На побеленных стенах висят армейские и свадебные портреты детей и внуков, обрамленные вышитыми полотенцами.
- Да какие восемьдесят, мама, - перебивает Алексей Васильевич. - Вам уже 1 декабря восемьдесят восемь будет.
- А, точно, детки, - накрывает обеими руками колени в коричневых чулках, которые держатся на резинках.
Голодомор помните?
- Что? - переспрашивает, потому что не слышит. - О-о! Все помню, хотя и всего 8 лет мне было. Есть мне очень хотелось, а ничего не было. Мы собирали в лесу дикий щавель, сушили его и толкли. Отец приносил какие-то зерноотходы. Мать оладий напечет из тех листьев и отходов, капнет туда молока. Были горькие и невкусные. Живот от них пучился и болел. Помню, как ночью отец приходит и спрашивает: "живы ли все еще детки, не поумирали?". - Ульяна Лаврентьевна плачет. - Слава Богу, была у нас буренка, хоть какая-то капля молока.

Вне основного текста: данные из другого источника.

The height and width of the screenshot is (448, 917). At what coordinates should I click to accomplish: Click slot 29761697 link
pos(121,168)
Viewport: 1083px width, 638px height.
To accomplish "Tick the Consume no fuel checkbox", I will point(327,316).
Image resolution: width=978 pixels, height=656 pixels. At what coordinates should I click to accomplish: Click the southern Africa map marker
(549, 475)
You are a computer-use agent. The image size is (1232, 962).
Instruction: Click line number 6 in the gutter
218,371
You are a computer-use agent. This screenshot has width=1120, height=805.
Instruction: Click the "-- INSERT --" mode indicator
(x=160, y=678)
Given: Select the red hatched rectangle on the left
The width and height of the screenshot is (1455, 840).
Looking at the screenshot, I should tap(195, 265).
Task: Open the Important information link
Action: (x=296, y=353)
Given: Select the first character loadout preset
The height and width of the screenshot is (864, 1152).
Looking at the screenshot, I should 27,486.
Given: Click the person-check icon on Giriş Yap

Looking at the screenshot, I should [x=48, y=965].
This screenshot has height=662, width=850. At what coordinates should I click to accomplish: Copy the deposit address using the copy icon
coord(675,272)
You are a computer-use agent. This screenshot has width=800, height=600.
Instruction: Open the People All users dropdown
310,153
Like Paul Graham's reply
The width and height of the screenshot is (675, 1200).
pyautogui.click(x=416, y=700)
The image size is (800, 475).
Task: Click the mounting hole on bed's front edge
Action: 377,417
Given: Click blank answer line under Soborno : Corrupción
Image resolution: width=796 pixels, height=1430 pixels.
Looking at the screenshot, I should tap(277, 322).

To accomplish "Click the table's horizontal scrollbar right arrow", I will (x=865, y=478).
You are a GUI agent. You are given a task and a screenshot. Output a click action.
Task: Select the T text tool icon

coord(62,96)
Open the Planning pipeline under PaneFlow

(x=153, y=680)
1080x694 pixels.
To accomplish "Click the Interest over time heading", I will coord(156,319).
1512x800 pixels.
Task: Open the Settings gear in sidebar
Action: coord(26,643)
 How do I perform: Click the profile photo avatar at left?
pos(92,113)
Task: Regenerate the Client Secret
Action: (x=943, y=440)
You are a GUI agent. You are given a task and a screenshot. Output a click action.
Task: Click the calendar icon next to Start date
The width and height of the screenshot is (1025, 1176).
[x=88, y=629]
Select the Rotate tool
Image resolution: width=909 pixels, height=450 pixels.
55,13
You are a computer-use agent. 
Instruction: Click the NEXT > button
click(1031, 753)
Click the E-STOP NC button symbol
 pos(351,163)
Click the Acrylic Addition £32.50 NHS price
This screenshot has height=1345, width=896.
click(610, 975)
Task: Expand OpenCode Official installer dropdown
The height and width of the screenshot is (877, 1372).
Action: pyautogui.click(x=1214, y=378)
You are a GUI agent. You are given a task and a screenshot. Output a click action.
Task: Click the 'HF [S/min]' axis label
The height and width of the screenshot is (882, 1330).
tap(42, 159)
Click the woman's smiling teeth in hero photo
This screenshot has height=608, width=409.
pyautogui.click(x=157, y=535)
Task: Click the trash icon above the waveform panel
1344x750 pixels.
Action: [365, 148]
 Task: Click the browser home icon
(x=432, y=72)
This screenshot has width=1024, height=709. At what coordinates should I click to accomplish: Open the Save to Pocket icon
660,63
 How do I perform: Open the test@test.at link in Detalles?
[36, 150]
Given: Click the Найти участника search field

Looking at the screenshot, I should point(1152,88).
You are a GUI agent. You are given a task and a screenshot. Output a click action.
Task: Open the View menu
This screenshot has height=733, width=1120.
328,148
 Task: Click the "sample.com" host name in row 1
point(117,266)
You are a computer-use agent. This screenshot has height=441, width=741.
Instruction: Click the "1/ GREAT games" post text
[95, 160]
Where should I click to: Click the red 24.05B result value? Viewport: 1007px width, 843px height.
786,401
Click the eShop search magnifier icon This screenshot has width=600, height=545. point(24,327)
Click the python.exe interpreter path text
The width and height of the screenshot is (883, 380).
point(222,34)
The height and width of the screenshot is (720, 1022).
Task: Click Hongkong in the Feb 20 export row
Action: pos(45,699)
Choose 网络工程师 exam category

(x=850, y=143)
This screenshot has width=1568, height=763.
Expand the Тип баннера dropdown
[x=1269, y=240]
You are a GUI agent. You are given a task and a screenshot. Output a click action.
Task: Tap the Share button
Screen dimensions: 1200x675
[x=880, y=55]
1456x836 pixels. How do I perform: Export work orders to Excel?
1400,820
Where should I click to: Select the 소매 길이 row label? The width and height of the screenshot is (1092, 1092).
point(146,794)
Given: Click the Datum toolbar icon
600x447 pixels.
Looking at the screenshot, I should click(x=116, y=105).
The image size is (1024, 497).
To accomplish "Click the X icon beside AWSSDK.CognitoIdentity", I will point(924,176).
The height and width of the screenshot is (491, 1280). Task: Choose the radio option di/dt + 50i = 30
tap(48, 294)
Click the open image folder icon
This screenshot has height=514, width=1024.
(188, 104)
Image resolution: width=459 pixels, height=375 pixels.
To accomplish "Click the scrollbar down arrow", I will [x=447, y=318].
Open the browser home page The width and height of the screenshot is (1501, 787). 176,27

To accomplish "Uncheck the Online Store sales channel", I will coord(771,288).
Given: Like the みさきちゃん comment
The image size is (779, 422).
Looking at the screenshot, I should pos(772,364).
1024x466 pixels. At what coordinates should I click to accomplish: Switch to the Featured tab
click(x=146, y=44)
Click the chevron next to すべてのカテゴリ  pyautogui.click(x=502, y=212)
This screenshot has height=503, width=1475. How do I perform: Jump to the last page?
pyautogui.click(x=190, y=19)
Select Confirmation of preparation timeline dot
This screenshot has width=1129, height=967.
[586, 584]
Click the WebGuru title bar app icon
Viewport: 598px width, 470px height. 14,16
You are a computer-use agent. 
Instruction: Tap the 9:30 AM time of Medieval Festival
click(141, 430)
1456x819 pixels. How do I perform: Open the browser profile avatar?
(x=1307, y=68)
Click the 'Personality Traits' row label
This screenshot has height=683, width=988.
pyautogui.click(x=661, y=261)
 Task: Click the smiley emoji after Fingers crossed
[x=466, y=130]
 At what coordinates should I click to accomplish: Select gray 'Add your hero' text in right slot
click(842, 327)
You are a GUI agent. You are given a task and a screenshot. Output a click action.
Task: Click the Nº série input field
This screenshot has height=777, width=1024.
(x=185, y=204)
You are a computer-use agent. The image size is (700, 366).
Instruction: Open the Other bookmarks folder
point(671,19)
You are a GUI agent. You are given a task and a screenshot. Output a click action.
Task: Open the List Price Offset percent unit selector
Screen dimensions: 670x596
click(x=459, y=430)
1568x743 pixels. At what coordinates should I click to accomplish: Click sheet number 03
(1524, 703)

Она голод помогла пережить. В селе коров забирали, а у нас - нет, потому что была испорчена. Ее подожгли голодные. Корова живая осталась, но очень обгорела - до мяса, из руки ее кормила.
Ульяна Сватковская родом из села Великие Будища, в 5 км от Цепков. В семье было четверо детей.
- Старшая сестра Манька, потом Ганька, я и брат Ванька. Родился в феврале 33-го. Я пришла со школы. Отец разбул. Лезь, говорит на печь, грейся. Я залезла, а там ребеночек, - улыбается беззубым ртом. - Мать грудью кормила, но молоко пропадало. Выдоит корову, и в соске молока ему. Они его старались сохранить, чтобы выжил, потому что все девочки, а это - первый сынок. Молоко ему оставляли. Было такое, что нам не оставалось. В коллективизацию отца в колхоз хотели писать, а он не пошел. Говорил: "Я умру, а не пойду, чтобы был сам хозяин". Из-за этого позабирали все до фасолины и молотилку отобрали. И мать Арина Емельяновна в колхоз не пошла, на своей земле работала, - смотрит на потолок, на балке выжжен черный крест.
- Семья маминой сестры Палажки вся вымерла. Мать зашла в хату, а они все на полу лежат - дядя, тетя Палажка и трое сыновей. А в головах листья свеклы нарванные. Наверное, наелись и поумирали.
В голодные годы Ульяна Лаврентьевна ходила в школу.
- Ходила, чтобы поесть. Там варили суп. Пшена капельку вбросят, хоть похлебаю тепленького. Вспоминается много, если бы его совсем не знать, - вытирает слезы. - Родители потом говорили, что главное было выжить.
Ульяна Лаврентьевна медленно привстает. Опираясь на стол подходит к большому сундуку под стеной. Открывает, крышку фиксирует палкой, чтобы не закрылась.
- Замуж в 23 вышла за Василия, он был в Цепках трактористом. Уже его нет, умер. Громкая свадьба была, я вышила себе рубашку. У меня здесь пять рубашек, - говорит, наклонившись через край сундука. Достает аккуратно сложенную вышиванку, перевязанную веревкой. - Сюда перебралась, потому что это же моя хата, мы ее строили 56 лет тому назад с Василием. Здесь нас 11 человек жило и мирились, - обводит взглядом три односпальные старые кровати. - Еще печь стояла и полати были. Все помещались.
Одевает поверх кофточки вышиванку. Дрожащими руками едва застегивает вырез на груди.
- В 43-ем попала в немецкий плен. На военной фабрике железки всякие делала, - на кровати опирается на три подушки. - Ой, Боже, это был второй голод. Брюкву давали есть раз в день или шпинат. В субботу на неделю давали 750 граммов хлеба. Я за день его съем, а потом голодная всю неделю. Вспоминаю все это часто. И снится, что есть хочу - а нечего.